Second, having equitable access to the data for all researchers will make it easier for under resourced institutions and early investigators to jump start their research. Often students and early investigators are delayed in starting their research because they don’t have access to good research data. Many academic medical center are establish research databases that are available to investigators to test out hypotheses. But if a student or investigator is at an institution that lacks these resources, they are handicapped in competing for federal grants and funding. Having more data available for research purposes will level the playing field for young investigators or institutions that lack the resources for these large research repositories.
The learning health care system
So what does this mean for our goal of developing a learning health care system? First, it makes sure that research results and research data aren’t lazy — people can use data for secondary purposes, accelerate follow-on research studies, and confirm that the results of a study are indeed valid. In this way, every federal research dollar contributes to new insights and new learning in how to take care of patients better. It is an important step, and one in a long line of other changes that need to happen to make sure every research dollar and every patient encounter contributes new knowledge into how to take care of patients better.
Privacy, trust, and data
I am fully supportive of government efforts to get rid of lazy data and make sure that data that is collected as part of government research is made into a public resource. I once asked Francis Collins to estimate what percentage of research dollars are used not for analysis, but to collect data — often collecting the same or similar data again, and again, and again across multiple federally funded grants. While he didn’t have a number, he acknowledged that as data collection becomes more expensive (and research dollars remain level), we continue to collect data, use it once and then collect it again. Now, we are seeing across the NIH, the FDA and other agencies, a desire to use real world evidence — evidence collected as part of patient care — to be repurposed to improve research, health and health care. These efforts have the potential to accelerate drug discovery and lower the cost of research across the life sciences.
But we cannot forget in all of these data sharing plans that much of the clinical research that we use is fundamentally data about people. Individuals who’s data we have an obligation to protect and keep private. We must do everything we can to protect the privacy of patient data while we repurpose it for public good. We need to build privacy into the learning health care system from the ground up.

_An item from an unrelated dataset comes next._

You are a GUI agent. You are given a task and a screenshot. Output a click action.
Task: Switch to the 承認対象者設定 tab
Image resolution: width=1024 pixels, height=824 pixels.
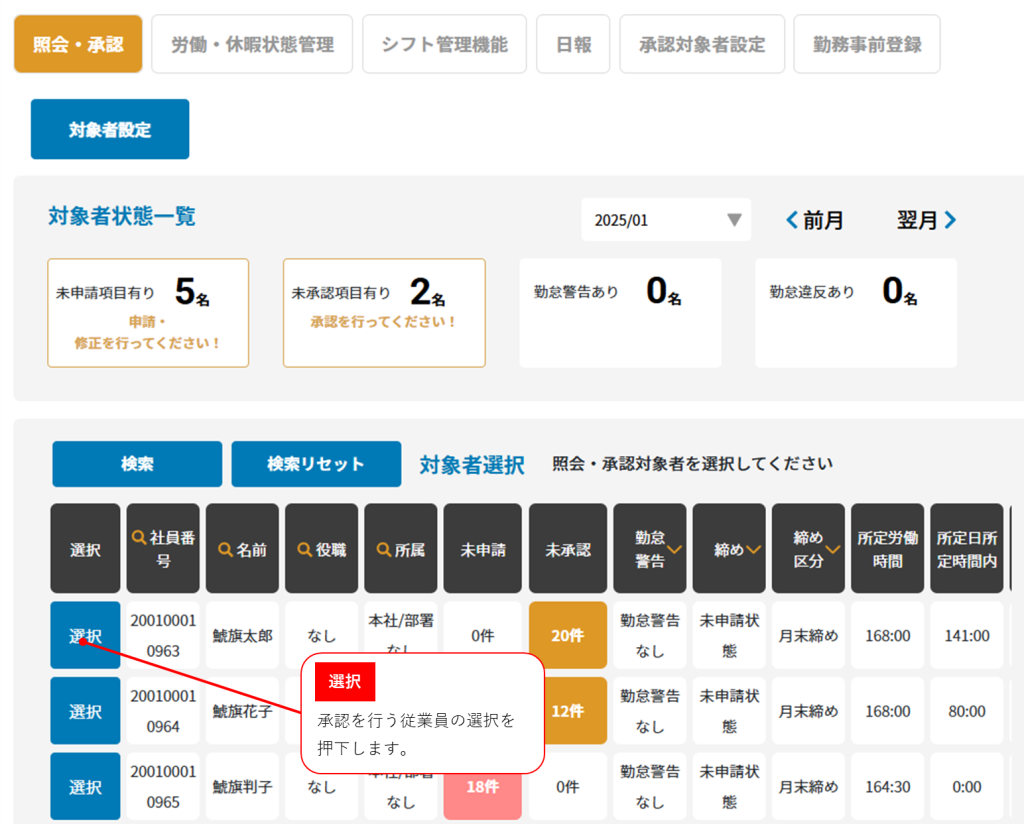tap(702, 44)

The OSTP announcement charges government agencies to develop new policies to beef-up data sharing plans and create new incentives to make sure the data isn’t lazy. But we must also beef-up our technology to preserve patient privacy while we link and combine and analyze the data in new ways to generate new insights. Privacy enhancing technologies (PET) are a focus of an ongoing White House challenge in the US and the UK to accelerate research while being responsible stewards of private patient data. Privacy-preserving linkage technology that allows patient records from different organization to be linked without risking patient re-identification will be be a key ingredient to beefed up data sharing plans, and a foundational aspect of the learning health care system to which we all aspire.